From: Nick Piggin <npiggin@suse.de>
To: Dave Kleikamp <shaggy@linux.vnet.ibm.com>
Cc: akpm@linux-foundation.org, linux-mm@kvack.org,
	linux-arch@vger.kernel.org, apw@shadowen.org
Subject: Re: [patch 3/5] x86: lockless get_user_pages_fast
Date: Fri, 30 May 2008 02:55:02 +0200	[thread overview]
Message-ID: <20080530005502.GA11715@wotan.suse.de> (raw)
In-Reply-To: <1212081659.6308.10.camel@norville.austin.ibm.com>

On Thu, May 29, 2008 at 12:20:59PM -0500, Dave Kleikamp wrote:
> On Thu, 2008-05-29 at 22:20 +1000, npiggin@suse.de wrote:
>  
> > +int get_user_pages_fast(unsigned long start, int nr_pages, int write, struct page **pages)
> > +{
> > +	struct mm_struct *mm = current->mm;
> > +	unsigned long end = start + (nr_pages << PAGE_SHIFT);
> > +	unsigned long addr = start;
> > +	unsigned long next;
> > +	pgd_t *pgdp;
> > +	int nr = 0;
> > +
> > +	if (unlikely(!access_ok(write ? VERIFY_WRITE : VERIFY_READ,
> > +					start, nr_pages*PAGE_SIZE)))
> > +		goto slow_irqon;
> > +
> > +	/*
> > +	 * XXX: batch / limit 'nr', to avoid large irq off latency
> > +	 * needs some instrumenting to determine the common sizes used by
> > +	 * important workloads (eg. DB2), and whether limiting the batch size
> > +	 * will decrease performance.
> > +	 *
> > +	 * It seems like we're in the clear for the moment. Direct-IO is
> > +	 * the main guy that batches up lots of get_user_pages, and even
> > +	 * they are limited to 64-at-a-time which is not so many.
> > +	 */
> > +	/*
> > +	 * This doesn't prevent pagetable teardown, but does prevent
> > +	 * the pagetables and pages from being freed on x86.
> > +	 *
> > +	 * So long as we atomically load page table pointers versus teardown
> > +	 * (which we do on x86, with the above PAE exception), we can follow the
> > +	 * address down to the the page and take a ref on it.
> > +	 */
> > +	local_irq_disable();
> > +	pgdp = pgd_offset(mm, addr);
> > +	do {
> > +		pgd_t pgd = *pgdp;
> > +
> > +		next = pgd_addr_end(addr, end);
> > +		if (pgd_none(pgd))
> > +			goto slow;
> > +		if (!gup_pud_range(pgd, addr, next, write, pages, &nr))
> > +			goto slow;
> > +	} while (pgdp++, addr = next, addr != end);
> > +	local_irq_enable();
> > +
> > +	VM_BUG_ON(nr != (end - start) >> PAGE_SHIFT);
> > +	return nr;
> > +
> > +	{
> > +		int i, ret;
> > +
> > +slow:
> > +		local_irq_enable();
> > +slow_irqon:
> > +		/* Try to get the remaining pages with get_user_pages */
> > +		start += nr << PAGE_SHIFT;
> > +		pgaes += nr;
> 
> Typo: s/pgaes/pages/

Gah, missing quilt refresh.
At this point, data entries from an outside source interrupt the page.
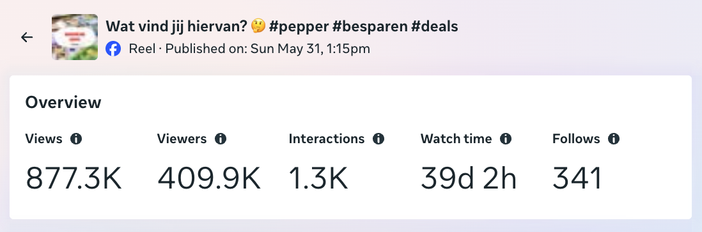Click the Interactions label
The image size is (702, 232).
point(326,139)
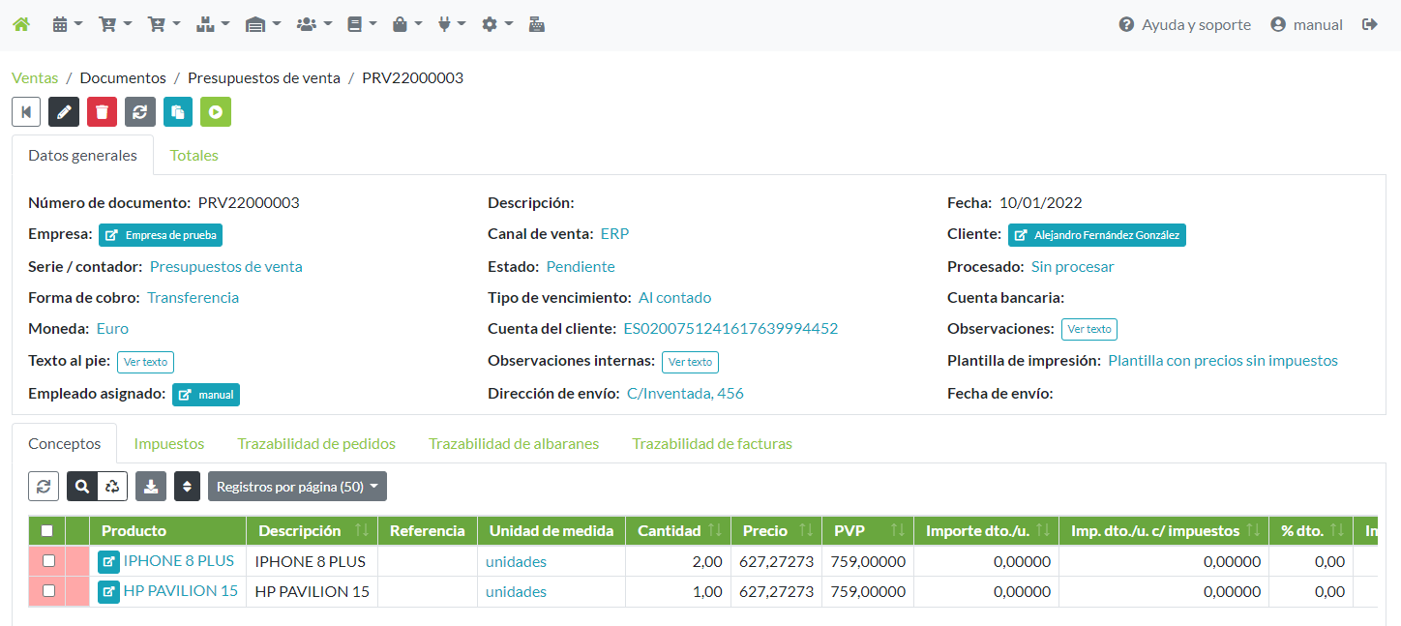Click the red trash delete button

coord(102,112)
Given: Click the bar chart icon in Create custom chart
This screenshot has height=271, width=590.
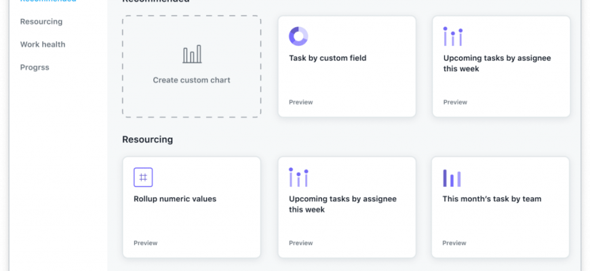Looking at the screenshot, I should point(191,54).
Sorry.

I actually did stick a printk in here and manage to hit this path with
a constructed test case (and with nr ! always = 0 to boot). It seemed
to work fine.

BTW. Andy, I dropped your Reviewed-by: Andy Whitcroft <apw@shadowen.org>
because I did make a couple of these little changes that technically
you hadn't reviewed. I don't know what the exact protocol is regarding
the fluidity of RB/AB... 

---

x86: lockless get_user_pages_fast

Implement get_user_pages_fast without locking in the fastpath on x86.

Do an optimistic lockless pagetable walk, without taking mmap_sem or any page
table locks or even mmap_sem. Page table existence is guaranteed by turning
interrupts off (combined with the fact that we're always looking up the current
mm, means we can do the lockless page table walk within the constraints of the
TLB shootdown design). Basically we can do this lockless pagetable walk in a
similar manner to the way the CPU's pagetable walker does not have to take any
locks to find present ptes.

This patch (combined with the subsequent ones to convert direct IO to use it)
was found to give about 10% performance improvement on a 2 socket 8 core Intel
Xeon system running an OLTP workload on DB2 v9.5

 "To test the effects of the patch, an OLTP workload was run on an IBM
 x3850 M2 server with 2 processors (quad-core Intel Xeon processors at
 2.93 GHz) using IBM DB2 v9.5 running Linux 2.6.24rc7 kernel. Comparing
 runs with and without the patch resulted in an overall performance
 benefit of ~9.8%. Correspondingly, oprofiles showed that samples from
 __up_read and __down_read routines that is seen during thread contention
 for system resources was reduced from 2.8% down to .05%. Monitoring
 the /proc/vmstat output from the patched run showed that the counter for
 fast_gup contained a very high number while the fast_gup_slow value was
 zero."

(fast_gup is the old name for get_user_pages_fast, fast_gup_slow is a counter
we had for the number of times the slowpath was invoked).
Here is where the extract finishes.